--- Source data ---

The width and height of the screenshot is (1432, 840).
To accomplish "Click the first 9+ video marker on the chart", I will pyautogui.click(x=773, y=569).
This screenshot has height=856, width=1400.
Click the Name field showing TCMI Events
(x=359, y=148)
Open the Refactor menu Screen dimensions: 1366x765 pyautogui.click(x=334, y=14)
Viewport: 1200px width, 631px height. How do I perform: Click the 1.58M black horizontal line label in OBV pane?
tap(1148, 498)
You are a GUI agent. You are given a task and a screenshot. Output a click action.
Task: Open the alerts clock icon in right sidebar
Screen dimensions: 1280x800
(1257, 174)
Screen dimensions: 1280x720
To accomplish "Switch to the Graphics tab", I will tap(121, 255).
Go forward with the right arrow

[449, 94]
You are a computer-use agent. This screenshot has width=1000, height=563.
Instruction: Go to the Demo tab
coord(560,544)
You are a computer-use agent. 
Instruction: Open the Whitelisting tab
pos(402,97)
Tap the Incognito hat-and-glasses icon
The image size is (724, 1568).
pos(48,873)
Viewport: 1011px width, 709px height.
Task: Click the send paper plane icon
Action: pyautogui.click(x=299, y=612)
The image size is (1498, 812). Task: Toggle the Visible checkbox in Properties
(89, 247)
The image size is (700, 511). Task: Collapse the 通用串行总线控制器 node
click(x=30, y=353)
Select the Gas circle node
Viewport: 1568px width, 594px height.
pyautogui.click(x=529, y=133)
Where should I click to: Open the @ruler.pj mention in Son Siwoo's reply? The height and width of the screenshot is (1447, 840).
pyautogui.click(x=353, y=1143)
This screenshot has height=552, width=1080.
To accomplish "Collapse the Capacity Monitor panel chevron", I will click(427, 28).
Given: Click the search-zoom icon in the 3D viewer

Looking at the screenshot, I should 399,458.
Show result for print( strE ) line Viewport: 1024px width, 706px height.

---

### Do this
Pull out each line of the items above that contains the string "Open", treating uppercase and lowercase as different.

### Solution
Open the Refactor menu Screen dimensions: 1366x765 pyautogui.click(x=334, y=14)
Task: Open the alerts clock icon in right sidebar
Instruction: Open the Whitelisting tab
Where should I click to: Open the @ruler.pj mention in Son Siwoo's reply? The height and width of the screenshot is (1447, 840).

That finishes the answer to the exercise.